Mujinga Kambundji (28) hat es vorgemacht. Zum Saisonauftakt sprintet die Bernerin letzten Mittwoch in Tschechien über 200 m in einem Weltklassefeld auf Platz 3, lässt auf den letzten Metern die zweifache Weltmeisterin und Olympia-Silbermedaillengewinnerin Dafne Schippers (Ho) stehen. Besser geht es kaum zum Saisonstart. Vor allem vor dem Hintergrund, dass die WM-Dritte über 200 m von 2019 neun Monate lang keinen ernsthaften Wettkampf mehr bestritt, sich mit Verletzungen herumplagte. «Die Zeit ist noch gar nicht so wichtig», sagt Kambundjis Trainer Adrian Rothenbühler. «Sie muss merken, dass sie auf dem richtigen Weg ist, dass sie wettbewerbsfähig ist.»
Kambundjis Start ist ein Vorgeschmack auf das, was die Schweizer Leichtathletikfans in dieser Olympiasaison erwarten könnte: Der Sommer wird schnell!
Wicki und Reais starteten stark
Da ist neben Kambundji natürlich Ajla Del Ponte (24), letzte Saison über 100 m die schnellste Frau Europas.

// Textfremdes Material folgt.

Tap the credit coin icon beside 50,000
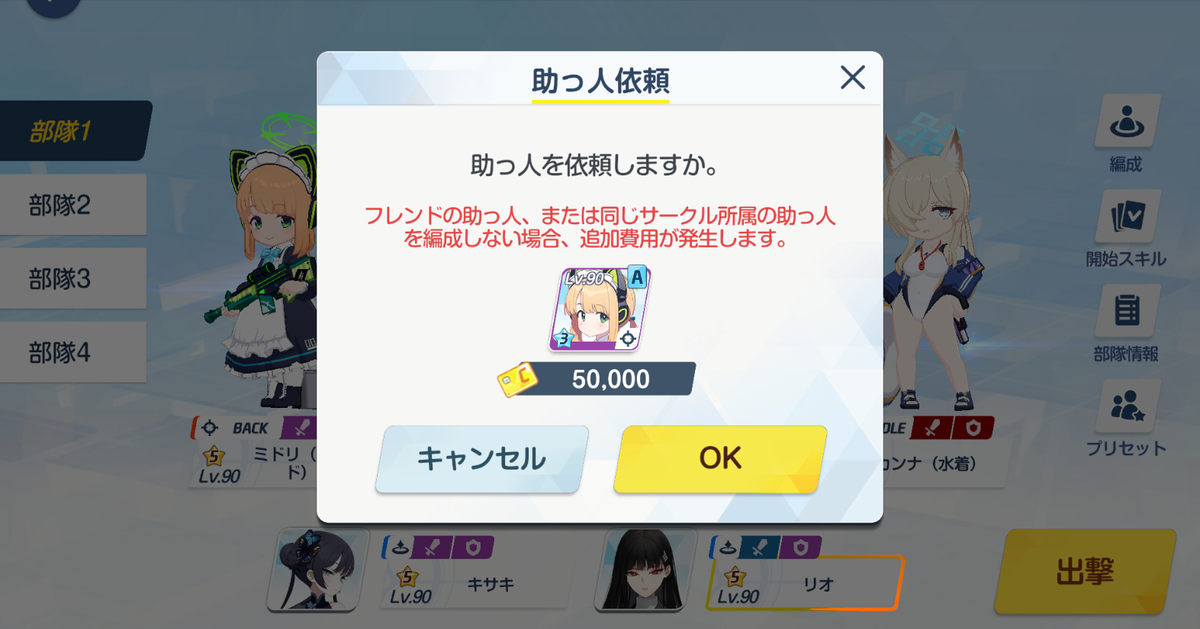click(517, 378)
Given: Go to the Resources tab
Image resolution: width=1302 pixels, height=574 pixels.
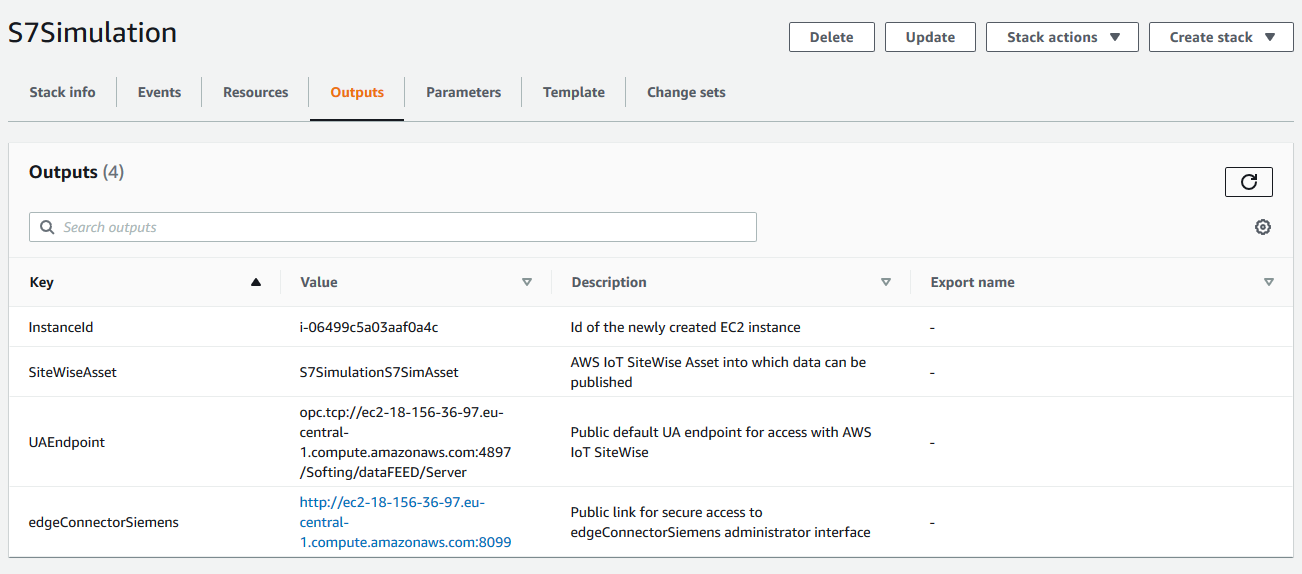Looking at the screenshot, I should point(255,92).
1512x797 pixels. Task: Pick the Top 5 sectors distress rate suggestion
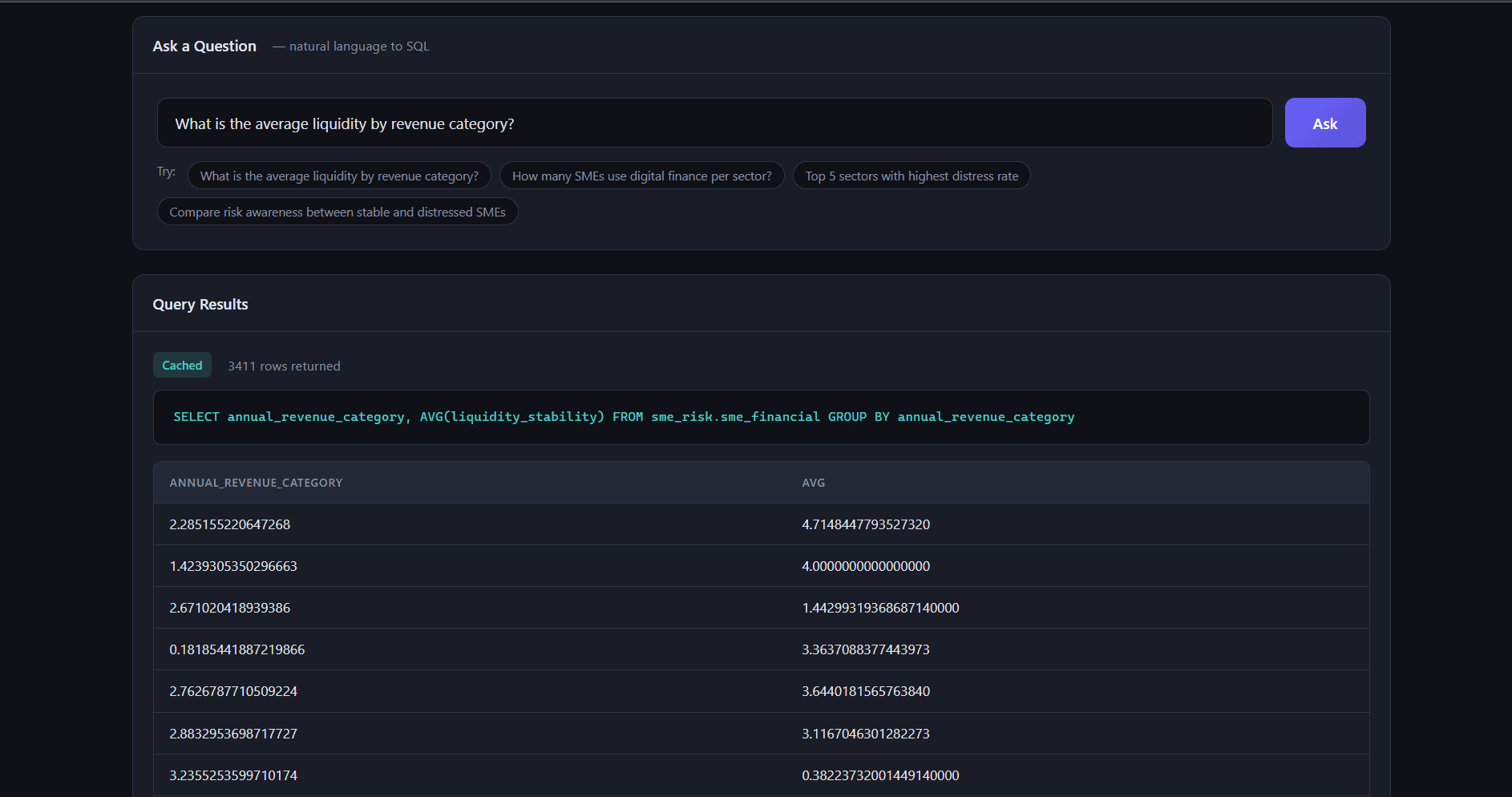pos(912,176)
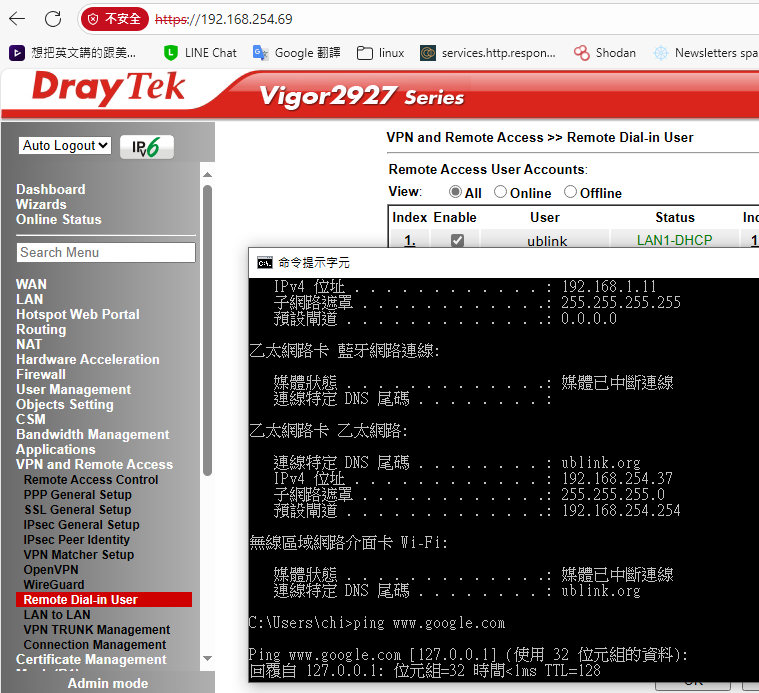This screenshot has width=759, height=693.
Task: Click the Search Menu input field
Action: coord(106,252)
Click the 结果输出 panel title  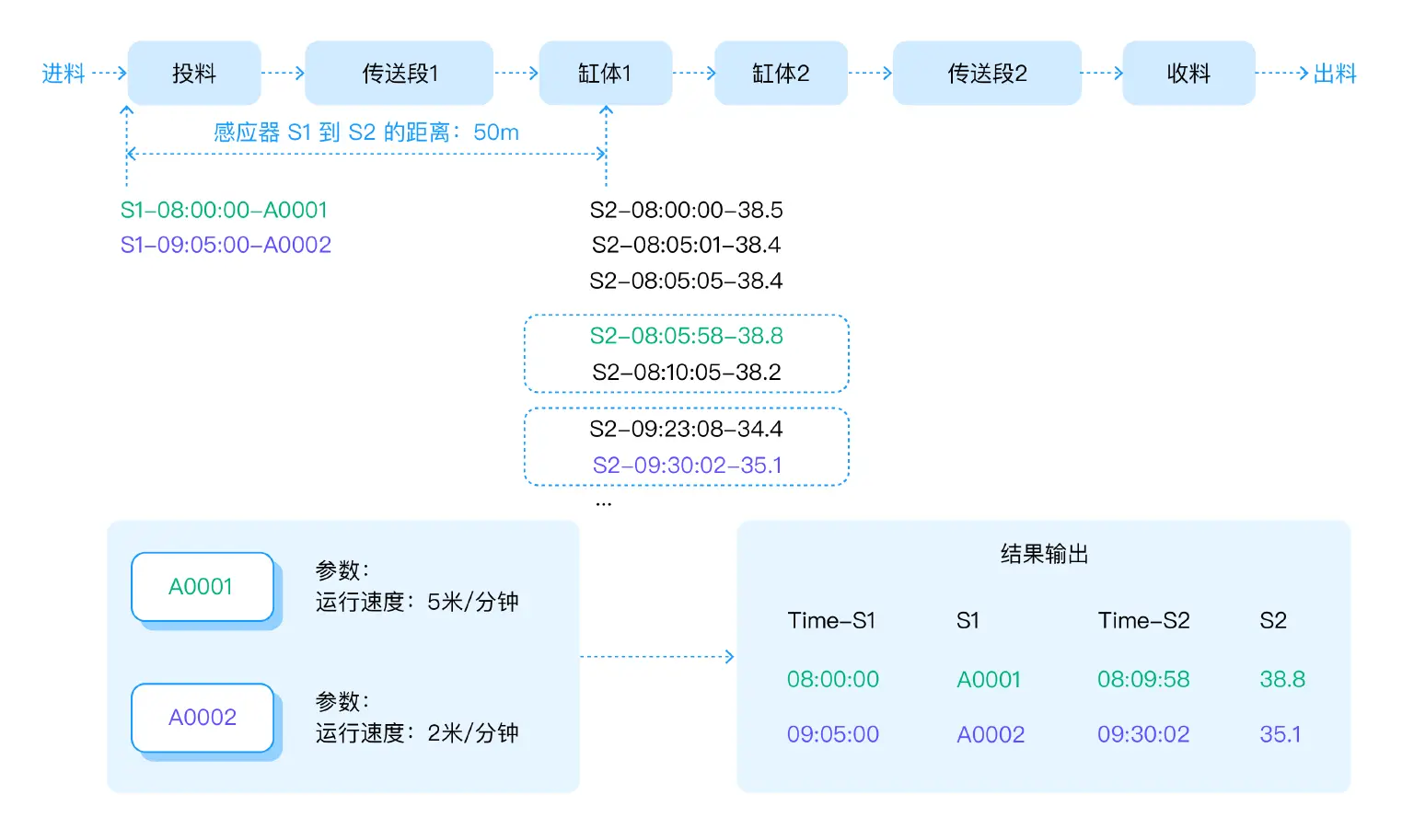click(1044, 554)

Doch dahinter kommt noch mehr: Silvan Wicki (100 m) und William Reais (200 m) haben beide ebenfalls schon solide Wettkämpfe in den Beinen, Rekordsprinter Alex Wilson ist noch in Florida im Trainingslager. Für die Hallen-EM in Polen schafften letzten Winter über 60 m gleich sieben Frauen die Limite, nur drei durften mitfahren!
Wie kommts, dass ausgerechnet die kleine Schweiz so viele schnelle Sprinter hat? Da gibts den von der UBS gesponserten «Kids Cup», der Hunderttausende von Kindern und Jugendlichen mit der Leichtathletik und mit deren Stars in Berührung bringt, viele erst in den Sport holt.
Da sind die früheren Erfolge der 4x100-m-Staffel um Kambundji und Lea Sprunger unter dem damaligen Trainer Laurent Meuwly. «Ich wollte unbedingt in diese Staffel», sagt Ajla Del Ponte.
Da gibts Kambundjis früheren Coach Valerij Bauer, dessen Methoden Schweizer Trainer Mitte des letzten Jahrzehnts übernommen und adaptiert haben.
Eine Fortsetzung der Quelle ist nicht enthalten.